▶ SOURCE DOCUMENT:
+--
Testing client reconnection to a CockroachDB Dedicated Cluster

Purpose

This post considers several approaches to testing an application’s error handling of the failure of the gateway node in a CockroachDB Dedicated cluster, and proposes some better approaches that could be supported by Cockroach Labs.

CockroachDB Availability Guarantee

CockroachDB guarantees that a cluster will remain able to serve clients and read/write data, even if some portion of the infrastructure becomes unavailable. Network connections may fail; individual nodes may crash; whole regions of the cloud may become inaccessible. But, within the limits of the defined replication scheme and quorum-based voting, the cluster stays up and running, handling client connections, planning and executing SQL queries, and storing and serving data.

Note that this availability guarantee applies to the cluster as a whole, and to the data within it; no such guarantee is made about the health of any individual node in the cluster. Individual nodes may be terminated for any number of reasons. Because a CockroachDB cluster can always survive the loss of a single node, clusters are typically upgraded via “rolling updates”, where one node at a time is shut down, outfitted with an updated executable, or VM, or node configuration, and then restarted. If, during normal operation, a node becomes too busy, or unstable, or runs out of memory, it will shut itself down rather than become a burden on cluster performance. In all these cases, the cluster accommodates the loss of the node, and reincorporates the node into the cluster when it comes back up.
+--
▶ DATA FOR THIS TASK:
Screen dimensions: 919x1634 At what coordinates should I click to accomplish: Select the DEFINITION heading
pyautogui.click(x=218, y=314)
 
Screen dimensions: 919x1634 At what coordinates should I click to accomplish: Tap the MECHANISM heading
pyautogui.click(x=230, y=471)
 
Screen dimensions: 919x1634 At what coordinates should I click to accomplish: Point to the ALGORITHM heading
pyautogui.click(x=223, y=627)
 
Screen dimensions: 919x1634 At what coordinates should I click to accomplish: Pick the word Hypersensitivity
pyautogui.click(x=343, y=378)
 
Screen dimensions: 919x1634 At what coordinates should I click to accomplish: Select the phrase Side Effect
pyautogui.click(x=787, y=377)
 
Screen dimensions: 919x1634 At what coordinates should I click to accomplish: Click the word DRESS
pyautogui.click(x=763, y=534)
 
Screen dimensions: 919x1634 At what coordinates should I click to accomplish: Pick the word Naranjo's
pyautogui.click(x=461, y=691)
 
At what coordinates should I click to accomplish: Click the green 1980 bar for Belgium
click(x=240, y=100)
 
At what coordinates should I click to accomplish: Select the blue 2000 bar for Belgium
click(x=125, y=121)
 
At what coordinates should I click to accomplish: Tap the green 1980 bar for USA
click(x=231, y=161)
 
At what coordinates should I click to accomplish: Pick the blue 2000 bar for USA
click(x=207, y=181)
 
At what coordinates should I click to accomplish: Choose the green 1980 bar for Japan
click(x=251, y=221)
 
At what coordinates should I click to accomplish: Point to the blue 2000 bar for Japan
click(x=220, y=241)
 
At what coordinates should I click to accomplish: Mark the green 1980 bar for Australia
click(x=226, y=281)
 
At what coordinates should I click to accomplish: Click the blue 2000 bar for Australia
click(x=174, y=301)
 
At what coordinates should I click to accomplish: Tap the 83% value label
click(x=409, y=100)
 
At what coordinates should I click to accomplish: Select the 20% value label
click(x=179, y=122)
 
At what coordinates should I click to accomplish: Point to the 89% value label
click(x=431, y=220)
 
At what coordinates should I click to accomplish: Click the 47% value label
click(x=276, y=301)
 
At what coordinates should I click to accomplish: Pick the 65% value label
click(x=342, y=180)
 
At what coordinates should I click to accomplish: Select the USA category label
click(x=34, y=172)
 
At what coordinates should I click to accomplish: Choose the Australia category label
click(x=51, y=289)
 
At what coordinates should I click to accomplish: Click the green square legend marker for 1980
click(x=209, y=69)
+--
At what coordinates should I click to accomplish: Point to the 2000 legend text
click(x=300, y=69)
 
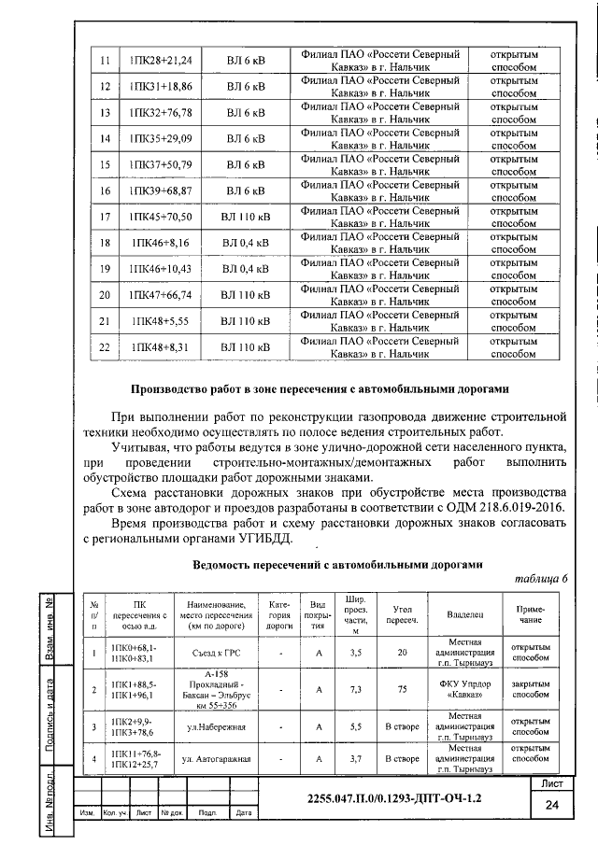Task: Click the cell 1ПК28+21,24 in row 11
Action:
+--
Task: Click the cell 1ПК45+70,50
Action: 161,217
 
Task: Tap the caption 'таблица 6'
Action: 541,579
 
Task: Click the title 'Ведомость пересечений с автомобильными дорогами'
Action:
+--
▶ OBJECTIVE A: Put the lines of the listing into a numbered list, leaving out blank lines, beginning at the line that has "the word Hypersensitivity" and stopping after the line that has "click(x=207, y=181)".
▶ OBJECTIVE B: Write what comes next in the post on testing client reconnection to a CockroachDB Dedicated cluster, starting after its last sentence.

▶ EXPECTED ANSWER A:
1. Screen dimensions: 919x1634 At what coordinates should I click to accomplish: Pick the word Hypersensitivity
2. pyautogui.click(x=343, y=378)
3. Screen dimensions: 919x1634 At what coordinates should I click to accomplish: Select the phrase Side Effect
4. pyautogui.click(x=787, y=377)
5. Screen dimensions: 919x1634 At what coordinates should I click to accomplish: Click the word DRESS
6. pyautogui.click(x=763, y=534)
7. Screen dimensions: 919x1634 At what coordinates should I click to accomplish: Pick the word Naranjo's
8. pyautogui.click(x=461, y=691)
9. At what coordinates should I click to accomplish: Click the green 1980 bar for Belgium
10. click(x=240, y=100)
11. At what coordinates should I click to accomplish: Select the blue 2000 bar for Belgium
12. click(x=125, y=121)
13. At what coordinates should I click to accomplish: Tap the green 1980 bar for USA
14. click(x=231, y=161)
15. At what coordinates should I click to accomplish: Pick the blue 2000 bar for USA
16. click(x=207, y=181)

▶ EXPECTED ANSWER B:
Application Reconnection & Testing

When a SQL client connects to the cluster, it connects to some arbitrary node (referred to as that client’s “gateway node”); which specific node is serving as gateway to that client doesn’t really matter. Every operation submitted to the gateway node gets handled by the cluster, and could as easily have been submitted to any of the other nodes.

Because a SQL client may be connected to any node of the cluster, and because any given node of a cluster might be terminated at any time, it is the responsibility of the application to detect any unexpected network disconnection from its gateway node, and to reconnect to some other node of the cluster.

Code - especially error handling code - needs to be well tested. Best practices dictate that testing be performed in an environment that’s as close as possible to the target production environment, and under conditions as close as possible to real-world conditions. For an application intended to work with a CockroachDB Dedicated cluster, this means testing against a CockroachDB Dedicated cluster. To make sure that the orchestration and Load Balancer are the same as the target environment, the test should be conducted with a Dedicated cluster hosted in the same cloud provider as the production system.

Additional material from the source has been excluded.